Желтые плоды - это апельсины.
- Да-а, - сказал Иван, - все еще густо живет провинция. Был недавно в Кашине, видел плакат, на нем коровья морда и надпись: "Удвой удой, утрой удой, не то пойдешь ты на убой". Какие-то францисканские идеи.
Между тем "русский жанр" в "Знамени" закреплен за Сергеем Боровиковым , - "русским жанром" здесь называется традиционный набор "отрывков из писем-мыслей-и-замечаний", или, как еще говаривал тот автор: "Жанр, который выдумал Василий Львович". В мемуарном отделе воспоминания о военном детстве Ильи Сафонова ( "Мечты об оловянной ложке" ). Акцент здесь на "детстве", детском восприятии войны как естественного фона и порядка вещей:
Вообще, нетрудно заметить, что какого-то специального внимания собственно военной теме я не уделяю и делаю это по одной простой причине: здесь речь идет о том, что занимало малолетнего жителя окраины периферийного города, и не более того. Война была привычным фоном жизни для всех, и особенно для детей, легче вживающихся в новые условия. Войной было пропитано все: убогая еда, случайная одежда, частушки, которые мы распевали с непременным "Гитлером на заборе ... " < ... > Романтические стороны, привлекающие мальчишек в войне, до наших бараков не доходили ни в каком виде, даже в виде рассказов. Вот и получалось - война была действительностью, но для нас действительность сходилась в быт. Вот в войну и не играли, что в нее играть - как я носил дров для печки! Играли, скорее, в мир.
Илья Сафонов, к слову сказать, один из авторов и составителей книги о своей тетке - Анне Васильевне Тимиревой ("Милая, обожаемая моя Анна Васильевна"), изданной в Москве лет пять назад и посвященной истории отношений А.В.Тимиревой с адмиралом Колчаком. Сюжет этот поминается, а книга цитируется в полемическом отделе августовского "НМ", где представлена "Переписка из двух кварталов" Григория Померанца и Андрея Зубова. Речь там о судьбе Белого движения и о том, " почему же не приняла Россия Белого дела ?". Один из авторов (Григорий Померанц) полагает, что " однозначного ответа и нет ", другой (Андрей Зубов) - ответ знает и дает его... вслед за И.Буниным: "... Большинство не всегда право ... и в те страшные и в прямом смысле судьбоносные для России года большинство из нас было глубоко не право, глубоко преступно. Не мир без нищих и калек, а зависть к богатым и жадность до их земли и добра заставили крестьян считать "своими" красных, позволивших грабить и расхищать чужое имущество, а не белых, восстанавливавших закон. < ... > Наш народ убил Бога в своем сердце, потому что Бог был ему, хулигану и жадной гадине, бельмом на глазу в его бесчинствах и грабежах ".

▬▬▬▬▬▬

- Задание 1
Перескажите текст о журнальных публикациях в двух предложениях.
Текст и записи никак не связаны между собой.

Несколько записей:

▬▬▬▬▬▬

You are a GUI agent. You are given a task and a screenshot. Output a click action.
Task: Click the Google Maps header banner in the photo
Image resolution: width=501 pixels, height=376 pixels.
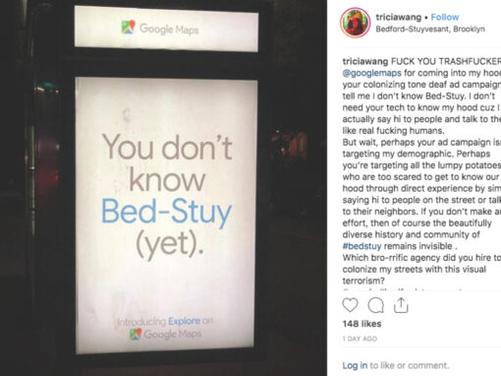pos(166,29)
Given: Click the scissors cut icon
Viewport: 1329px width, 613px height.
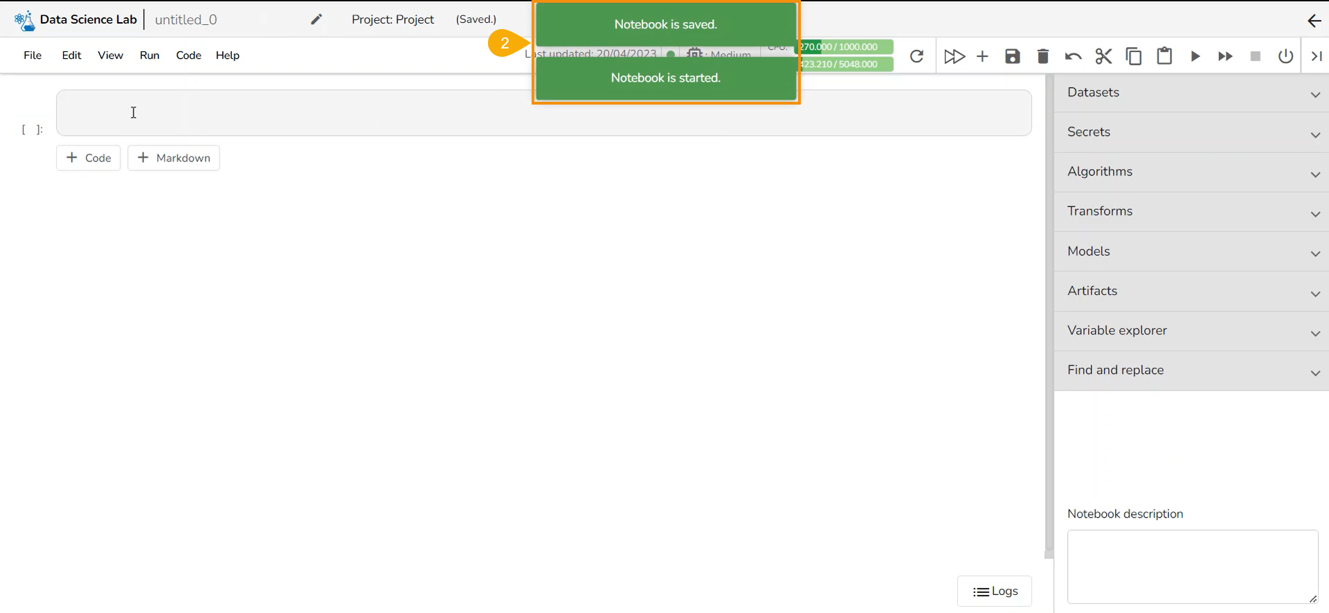Looking at the screenshot, I should [1103, 56].
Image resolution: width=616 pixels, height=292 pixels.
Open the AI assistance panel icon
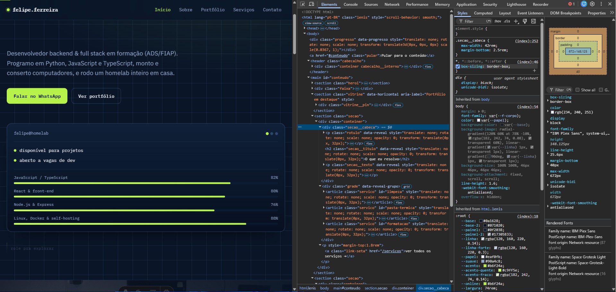click(x=584, y=4)
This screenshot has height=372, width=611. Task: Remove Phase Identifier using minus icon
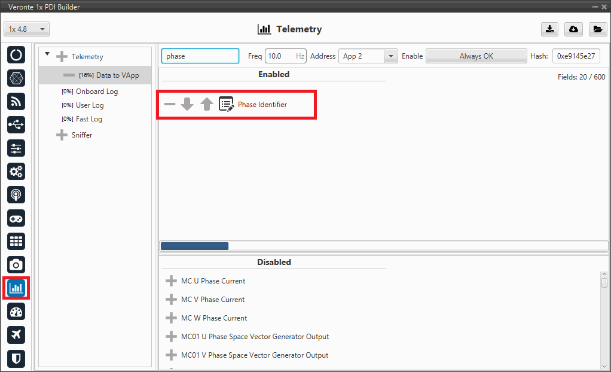[170, 105]
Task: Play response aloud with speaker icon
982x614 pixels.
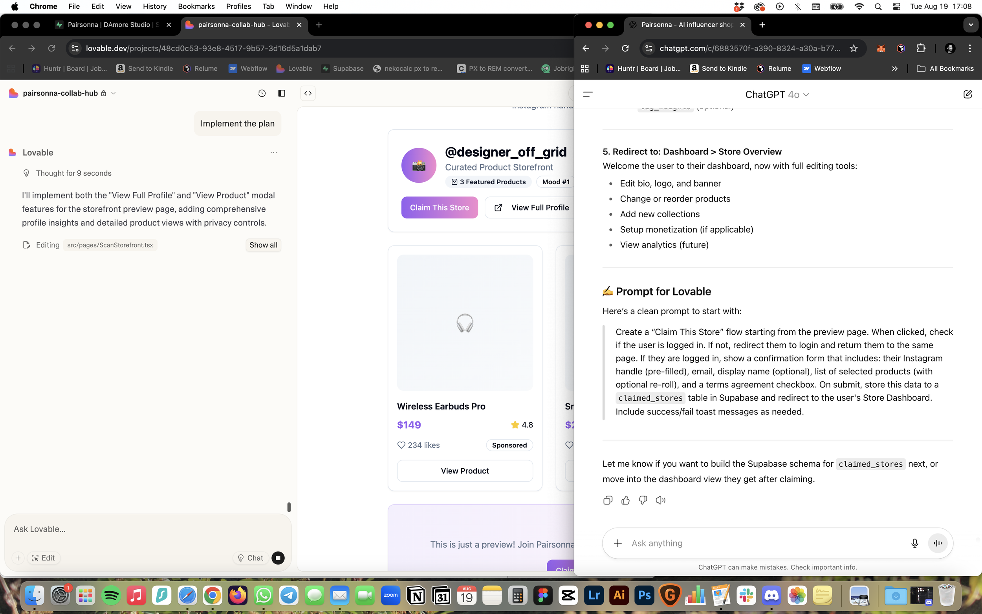Action: pos(660,500)
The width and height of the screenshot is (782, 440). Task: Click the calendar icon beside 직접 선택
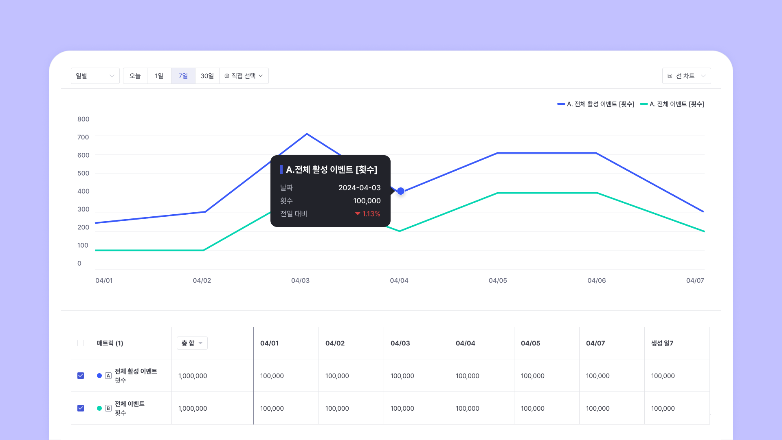point(227,76)
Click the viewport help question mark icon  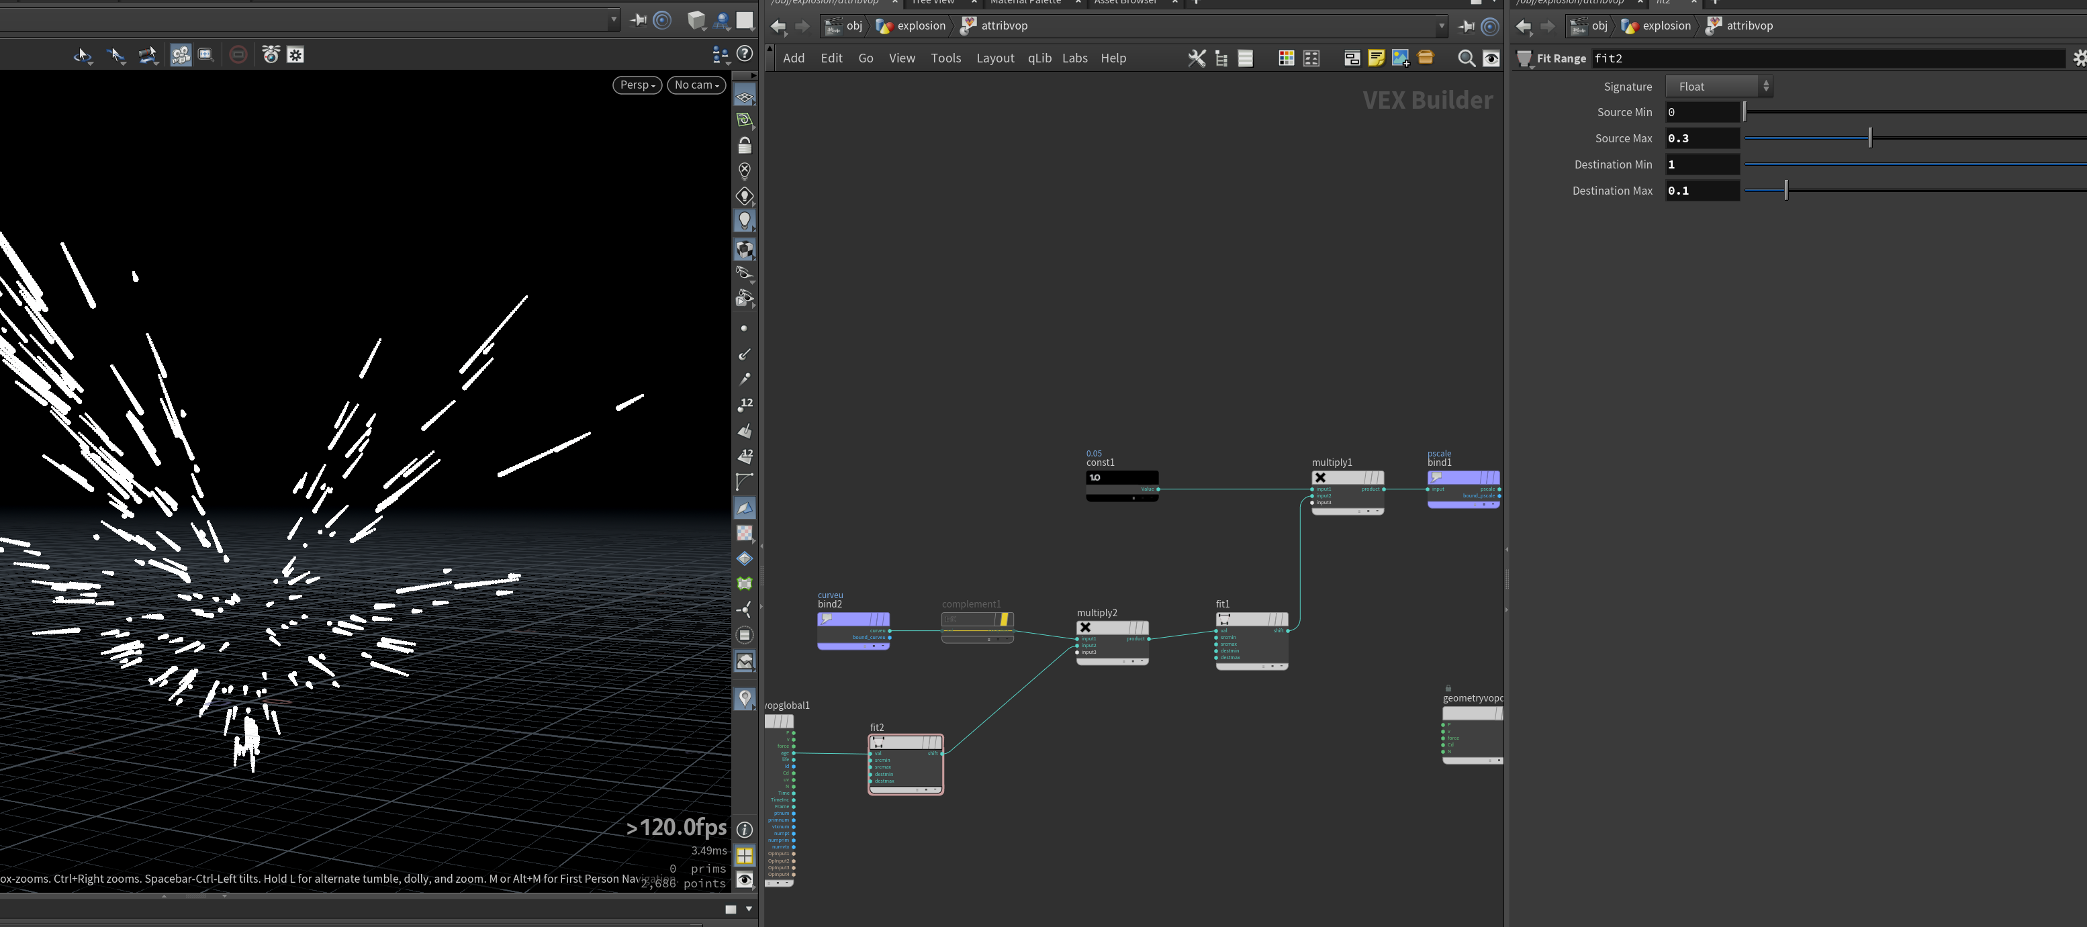[745, 54]
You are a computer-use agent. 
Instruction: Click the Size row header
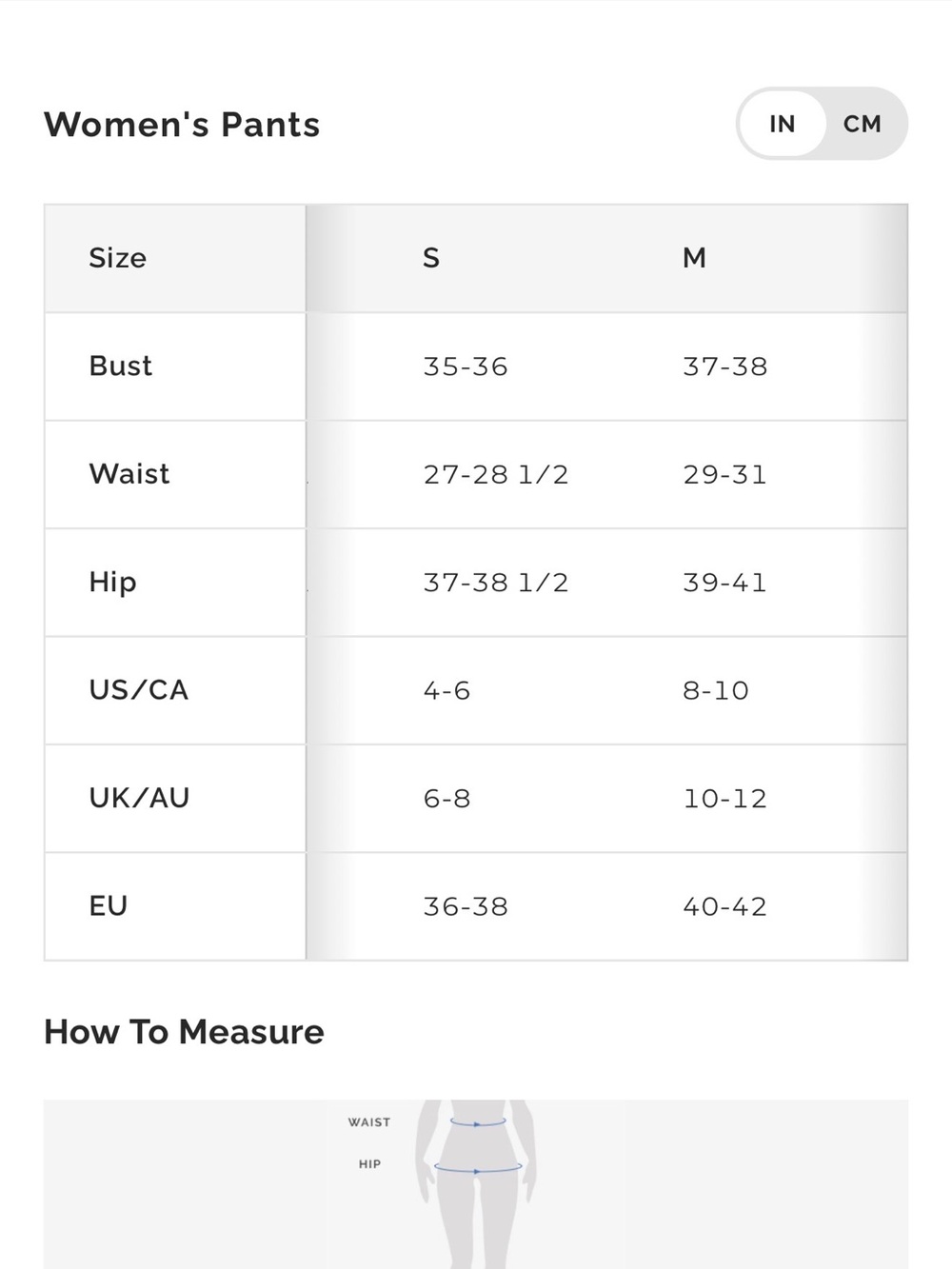tap(118, 258)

▬▬▬▬▬▬

- Задание 2
Перепишите из записей всё с самого начала вниз до строки с «pos(166,29)» включительно. Картинки в ответ не включайте.

- Ответ 1
В «Знамени» «русский жанр» закреплен за Сергеем Боровиковым, а в мемуарном отделе напечатаны воспоминания Ильи Сафонова о военном детстве, где война показана как привычный фон жизни. В полемическом отделе августовского «НМ» помещена переписка Григория Померанца и Андрея Зубова о том, почему Россия не приняла Белого дела: Померанц считает, что однозначного ответа нет, а Зубов вслед за Буниным такой ответ дает.

- Ответ 2
You are a GUI agent. You are given a task and a screenshot. Output a click action.
Task: Click the Google Maps header banner in the photo
Image resolution: width=501 pixels, height=376 pixels.
pos(166,29)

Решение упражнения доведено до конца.